[[ PROVIDED DATA open ]]

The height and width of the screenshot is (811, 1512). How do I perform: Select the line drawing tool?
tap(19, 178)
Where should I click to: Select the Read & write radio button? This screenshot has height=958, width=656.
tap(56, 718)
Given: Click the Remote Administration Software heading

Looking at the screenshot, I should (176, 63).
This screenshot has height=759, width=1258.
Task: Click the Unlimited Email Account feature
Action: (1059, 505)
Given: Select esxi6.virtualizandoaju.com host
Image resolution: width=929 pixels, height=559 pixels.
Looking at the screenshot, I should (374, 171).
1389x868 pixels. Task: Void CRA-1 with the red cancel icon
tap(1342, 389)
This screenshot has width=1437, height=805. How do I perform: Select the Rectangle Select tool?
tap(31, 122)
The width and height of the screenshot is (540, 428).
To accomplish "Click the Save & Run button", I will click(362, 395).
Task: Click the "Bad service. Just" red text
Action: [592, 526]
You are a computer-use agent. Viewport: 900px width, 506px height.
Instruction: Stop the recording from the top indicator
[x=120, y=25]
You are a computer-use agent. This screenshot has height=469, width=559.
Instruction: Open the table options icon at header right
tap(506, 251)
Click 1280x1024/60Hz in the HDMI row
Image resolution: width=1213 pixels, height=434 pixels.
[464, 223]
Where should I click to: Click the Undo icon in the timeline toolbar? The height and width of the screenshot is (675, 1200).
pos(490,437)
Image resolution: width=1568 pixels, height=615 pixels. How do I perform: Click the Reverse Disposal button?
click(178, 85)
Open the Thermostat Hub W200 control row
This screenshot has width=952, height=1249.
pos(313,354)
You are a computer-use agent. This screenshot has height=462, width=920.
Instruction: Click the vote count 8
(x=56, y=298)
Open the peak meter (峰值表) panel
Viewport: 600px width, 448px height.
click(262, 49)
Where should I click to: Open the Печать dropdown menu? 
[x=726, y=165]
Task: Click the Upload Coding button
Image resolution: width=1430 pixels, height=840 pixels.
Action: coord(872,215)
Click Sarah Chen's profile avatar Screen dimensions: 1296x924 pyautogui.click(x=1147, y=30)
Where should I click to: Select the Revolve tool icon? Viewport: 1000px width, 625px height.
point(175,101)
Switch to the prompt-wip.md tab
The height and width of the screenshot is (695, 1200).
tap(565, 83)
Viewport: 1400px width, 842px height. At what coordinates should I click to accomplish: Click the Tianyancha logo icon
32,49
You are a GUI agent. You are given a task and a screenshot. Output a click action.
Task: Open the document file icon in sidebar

[[ PROVIDED DATA closed ]]

WORK INSTRUCTIONS >> This exercise needs every line of the listing that contains the word "agent".

TASK RESPONSE >>
You are a computer-use agent. Viewport: 900px width, 506px height.
You are a computer-use agent. This screenshot has height=469, width=559.
You are a computer-use agent. This screenshot has height=462, width=920.
You are a GUI agent. You are given a task and a screenshot. Output a click action.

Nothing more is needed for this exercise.